No Limits: Victory for Colorado Patients, Caregivers, and Voters
Colo. Health Board Votes Down Medical Marijuana Limits
Hundreds Turn Out In Opposition To Cap On Patient Number
By Lance Hernandez, 7NEWS Reporter
POSTED: 4:45 am MDT July 20, 2009
UPDATED: 1:16 am MDT July 21, 2009
DENVER — The state Board of Health has voted down a proposal to limit medical marijuana providers to five patients each.
The vote was a big victory for dispensaries that have sprouted up to serve a growing number of patients across Colorado, and for patients who depend on marijuana to ease nausea and pain.
Dispensary operator Todd Young, who provides marijuana for nine patients, testified against the proposed limit.
“If this passes, I would have to sit down and cut off half of my patients,” Young said. “How will I decide who to choose?”
One of his patients, Damien LaGoy, is a long term AIDS survivor, who uses marijuana to help cope with the side effects of the multiple drugs he takes to stay alive.
“If they don’t allow my caregiver to have more than five patients, I’ll be back on Colfax looking for marijuana,” LaGoy told 7NEWS.
Dr.

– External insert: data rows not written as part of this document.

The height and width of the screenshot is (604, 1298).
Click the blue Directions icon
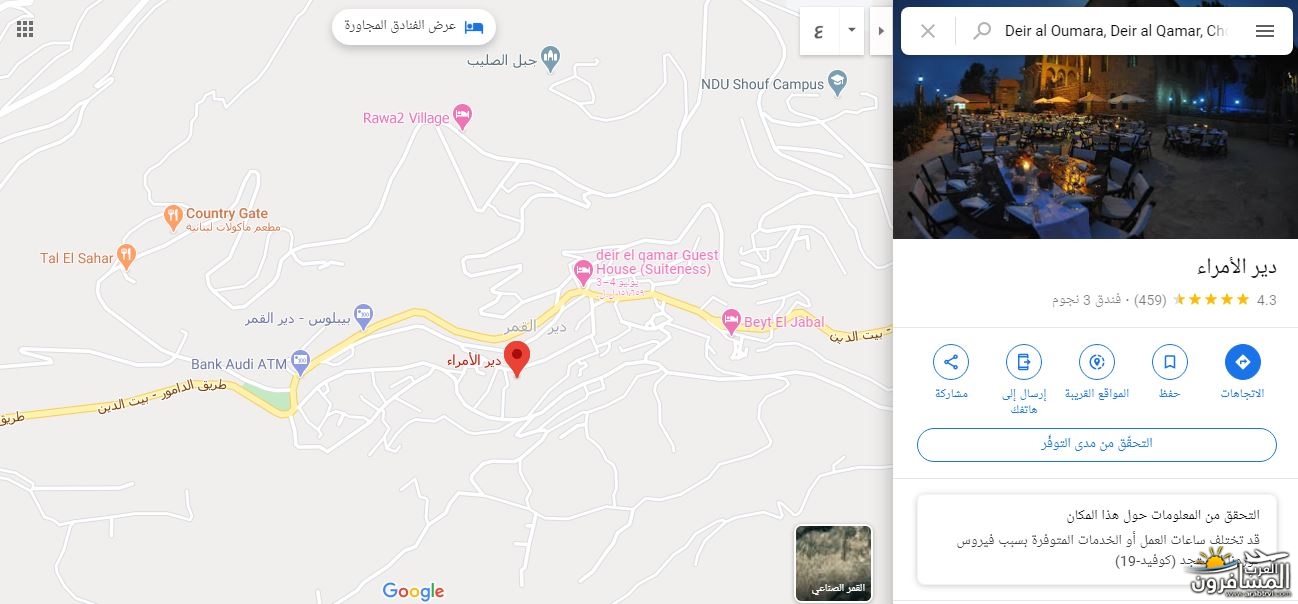pos(1243,362)
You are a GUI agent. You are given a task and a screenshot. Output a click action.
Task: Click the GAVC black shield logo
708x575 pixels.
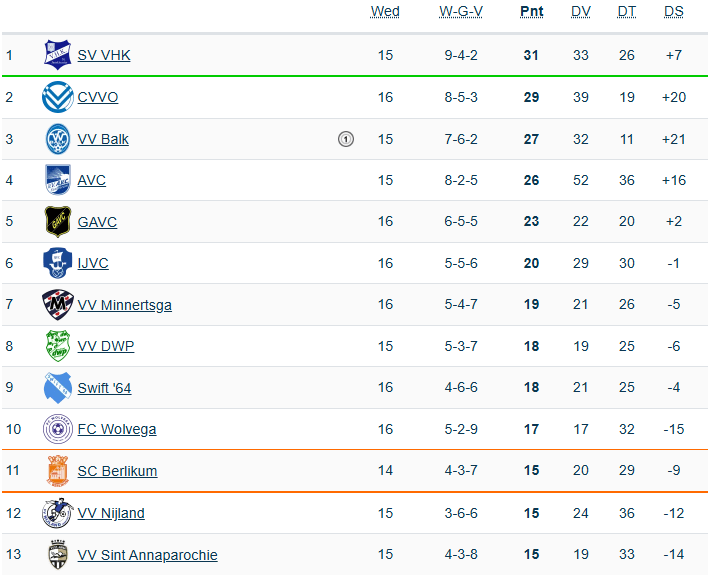coord(58,222)
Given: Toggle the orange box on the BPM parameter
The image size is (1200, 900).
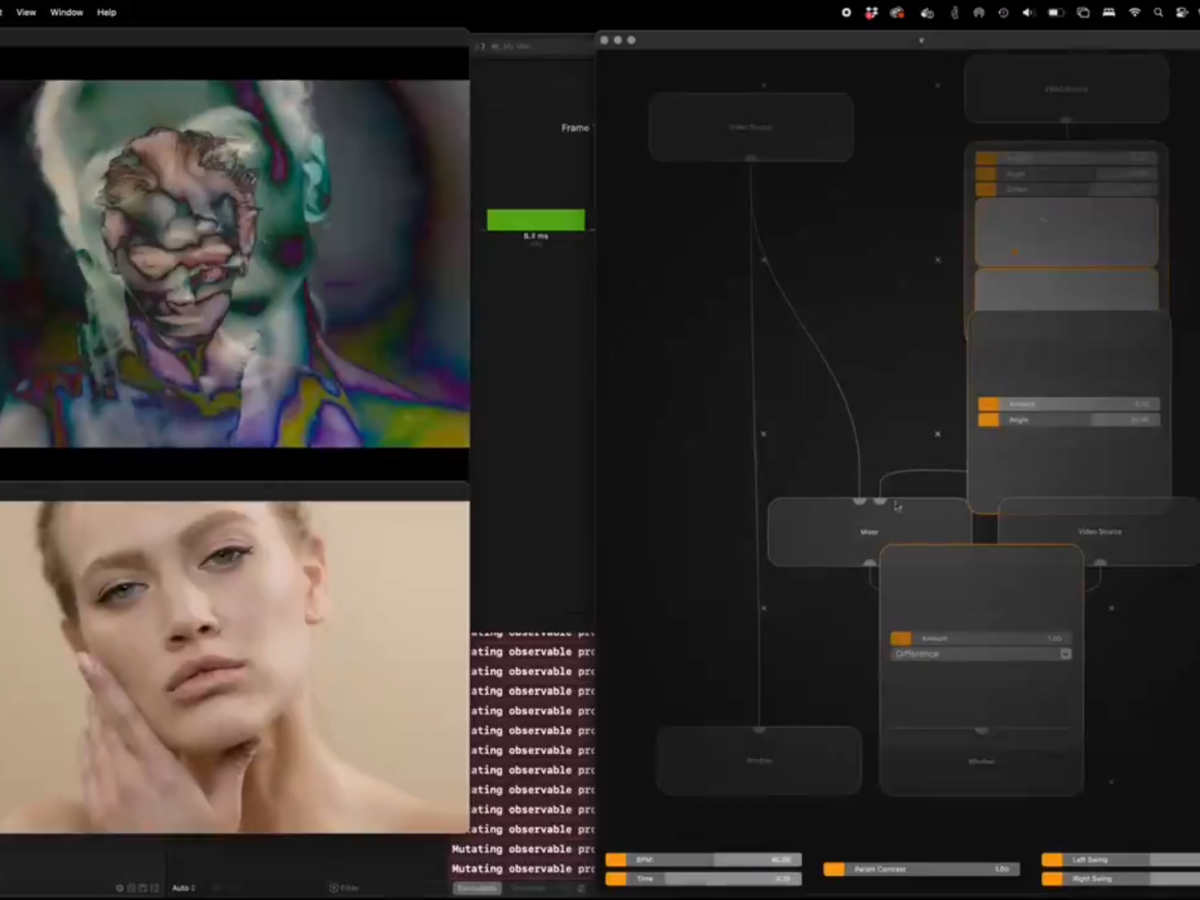Looking at the screenshot, I should pos(616,860).
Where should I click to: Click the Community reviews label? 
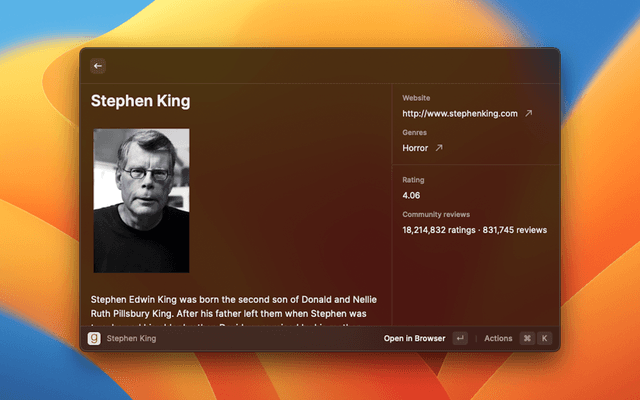tap(436, 214)
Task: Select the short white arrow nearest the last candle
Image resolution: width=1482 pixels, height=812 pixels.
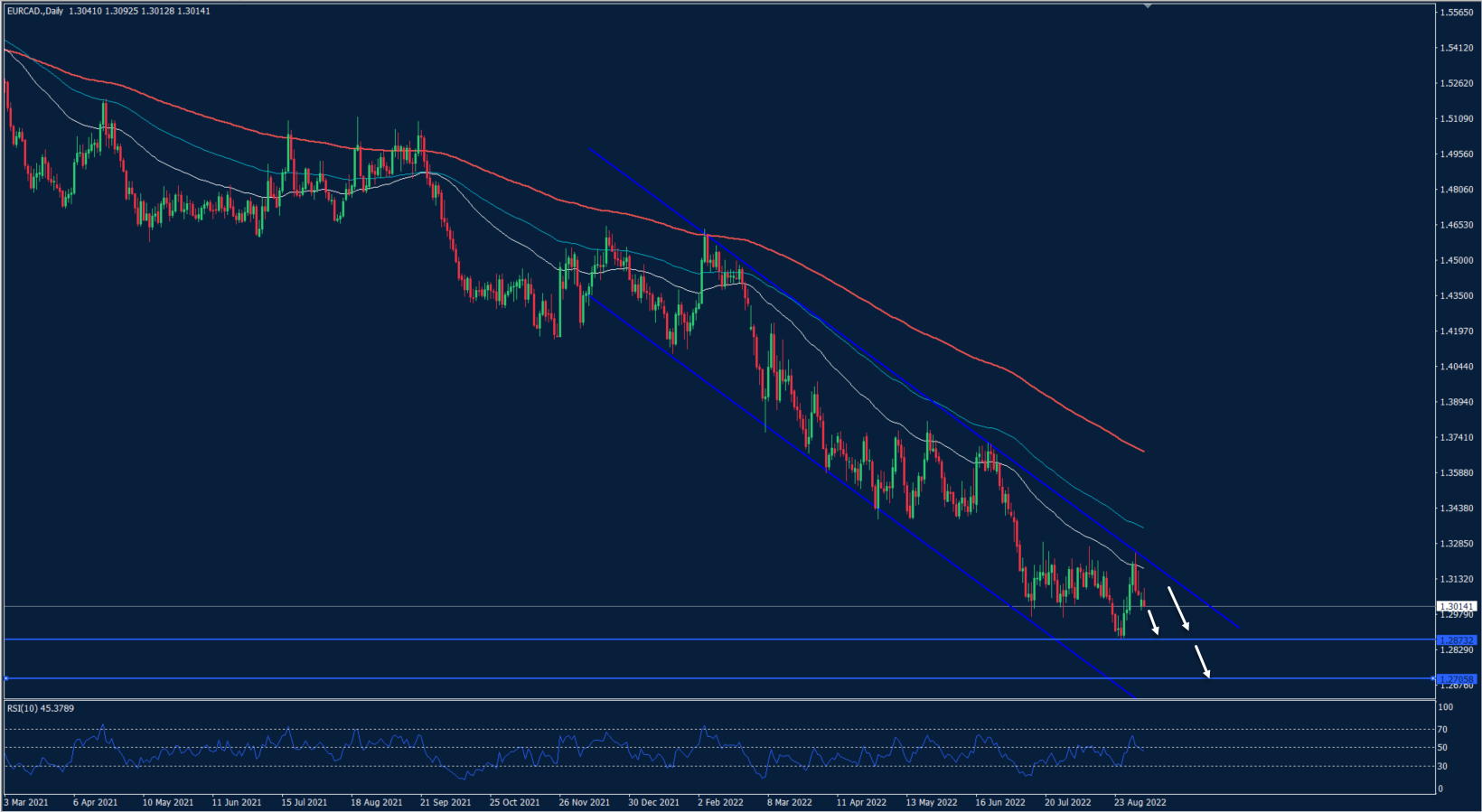Action: (x=1153, y=622)
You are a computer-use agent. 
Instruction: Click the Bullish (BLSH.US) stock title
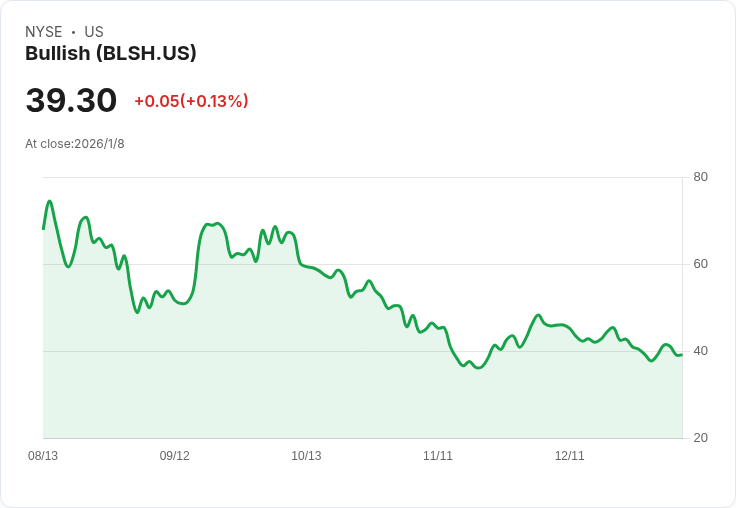[110, 54]
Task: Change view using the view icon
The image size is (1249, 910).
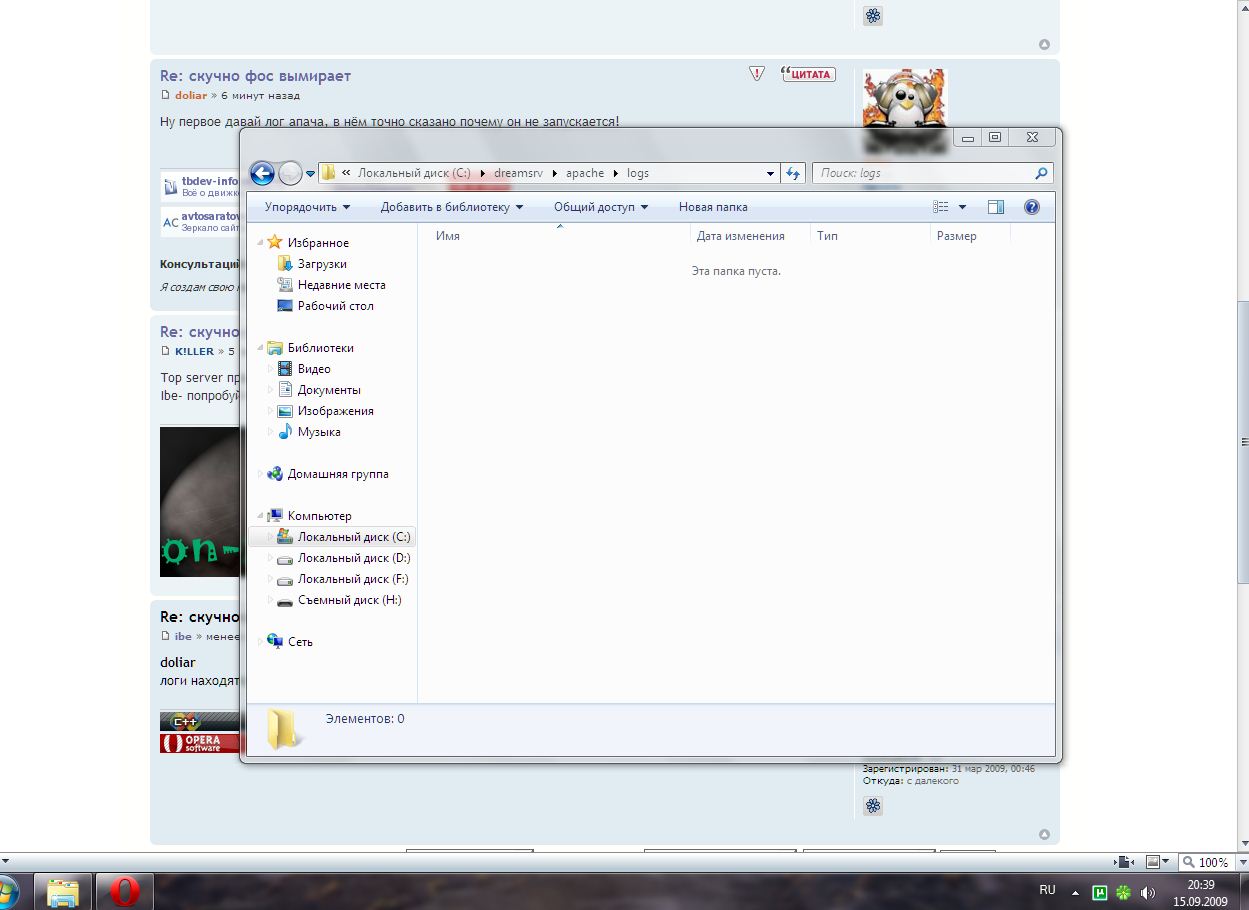Action: [x=941, y=207]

Ned Calonge, chief medical officer for the state health department, said the rules require that a caregiver be “someone who has significant responsibility for managing the well being of a patient.”
“Dispensaries are like pharmacies,” Calonge said, “and neither is synonymous with the term caregiver.”
Calonge said that by limiting the number of patients to five, caregivers can spend more time with them and provide better care.
But attorney Robert Corry, a medical marijuana advocate, said health officials are trying to fix a problem that doesn’t exist.
“The health department already admitted back in 2007 that they picked the number five because the DEA, Drug Enforcement Administration, suggested the number five to them,” Corry said.
Calonge countered that the medical marijuana program is susceptible to fraud and that some large-scale marijuana growers busted by police are falsely claiming to be medical marijuana suppliers.
There have been other issues.
Jade Thomas of the Colorado Alliance for Drug Endangered Children told board members about a Westminster man who shared his medical marijuana with his children, ages 9, 11, 14 and 18.
“He even took pictures to document the event,” Thomas said.
Opponents said the vast majority of users shouldn’t be punished because of a few “bad apples.”
They said limits would make it harder for patients to get medical marijuana.
Patients like Kevin Grimsinger, a war veteran and double amputee, use the plant to help with pain.
Grimsinger, who was awarded two purple hearts and a bronze star, told 7NEWS that regular pain medication lead to anxiety, so he tried marijuana.
“Until dispensaries began to open in Denver, I had to get my medicine from the street, where it was of low quality and dangerous to obtain,” he said.
Cliff Riedel, of the Larimer County District Attorney’s Office, told the board that many law enforcement groups would like to see more regulation.
“The state limits the number of children that a day care provider can deal with,” Riedel said. “Why shouldn’t there be limits on the number of people that a primary caregiver can treat?”
More than 300 people attended the hearing, and the vast majority opposed the rules.
Colorado voters allowed the use of medical marijuana in 2000 by passing Amendment 20.
The board voted to limit caregivers to five patients in 2004, but a Denver judge threw that out three years later because the limit was enacted without a hearing.